Crónica dos Bons Malandros (Crónica dos Bons Malandros) 1984



Crónica dos Bons Malandros do jornalista e escritor português Mário Zambujal, editada em 1980, atingiu um grande êxito editorial e literário, tendo tido umas das suas reedições mais recentes em 2004. O livro relata o quotidiano dos membros de uma quadrilha fora do comum, que recusava o uso de armas de qualquer espécie, tendo, simbolicamente, como chefe um homem com a alcunha de pacifista, este livro é dividido em nove capítulos que se estruturam do geral para o particular, recorrendo a uma "espécie" de didascálias, para apresentar as personagens e alguns pormenores da ação.

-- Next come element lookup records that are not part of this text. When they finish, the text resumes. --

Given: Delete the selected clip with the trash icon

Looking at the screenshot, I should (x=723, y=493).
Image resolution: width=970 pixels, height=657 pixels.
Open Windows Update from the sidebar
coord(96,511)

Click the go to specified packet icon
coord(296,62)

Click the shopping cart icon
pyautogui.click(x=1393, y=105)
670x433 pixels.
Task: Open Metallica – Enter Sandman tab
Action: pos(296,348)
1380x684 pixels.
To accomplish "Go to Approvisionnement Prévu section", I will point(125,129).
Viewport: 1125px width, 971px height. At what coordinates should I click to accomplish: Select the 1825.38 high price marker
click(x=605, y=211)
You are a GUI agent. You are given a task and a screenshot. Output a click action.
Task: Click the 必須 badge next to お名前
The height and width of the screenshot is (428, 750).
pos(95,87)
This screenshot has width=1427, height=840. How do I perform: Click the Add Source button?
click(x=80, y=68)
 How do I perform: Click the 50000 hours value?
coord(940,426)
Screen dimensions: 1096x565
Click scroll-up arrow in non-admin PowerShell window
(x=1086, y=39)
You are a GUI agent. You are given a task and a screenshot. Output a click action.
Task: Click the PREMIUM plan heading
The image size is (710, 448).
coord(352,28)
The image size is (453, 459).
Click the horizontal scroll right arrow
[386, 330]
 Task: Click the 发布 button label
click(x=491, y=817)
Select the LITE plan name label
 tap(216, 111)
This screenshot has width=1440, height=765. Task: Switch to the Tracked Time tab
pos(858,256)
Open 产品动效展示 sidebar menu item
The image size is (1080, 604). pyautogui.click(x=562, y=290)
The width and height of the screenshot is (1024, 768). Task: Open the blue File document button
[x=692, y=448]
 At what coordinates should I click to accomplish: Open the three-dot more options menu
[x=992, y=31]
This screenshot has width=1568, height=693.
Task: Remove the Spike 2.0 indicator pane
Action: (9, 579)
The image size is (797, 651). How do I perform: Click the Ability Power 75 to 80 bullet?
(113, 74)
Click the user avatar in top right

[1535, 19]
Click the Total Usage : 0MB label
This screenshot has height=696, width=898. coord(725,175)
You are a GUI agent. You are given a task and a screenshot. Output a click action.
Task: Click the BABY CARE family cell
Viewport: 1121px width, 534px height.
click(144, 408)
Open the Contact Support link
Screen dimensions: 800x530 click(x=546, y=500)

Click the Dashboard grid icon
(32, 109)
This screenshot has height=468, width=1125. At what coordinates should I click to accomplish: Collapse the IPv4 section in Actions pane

A história anda à volta de um grupo de amigos que se dedica a pequenos assaltos, até que é subornado por um misterioso italiano que os desafia a roubar obras de arte num museu de Lisboa. Entre os preparativos para o grande golpe, vamos conhecendo os membros do grupo e os caminhos que os levaram à marginalidade, até que chega o dia do tão esperado assalto. Mas as coisas não correm como estava previsto...
Da autoria de Mário Zambujal e Fernando Lopes, este último também realizador deste filme, em 1984, "A Crónica dos Bons Malandros" conta com um espectacular elenco de atores como é o caso de João Perry, Duarte Nuno, Lia Gama, Maria do Céu Guerra, Nicolau Breyner, Paulo de Carvalho, entre outros.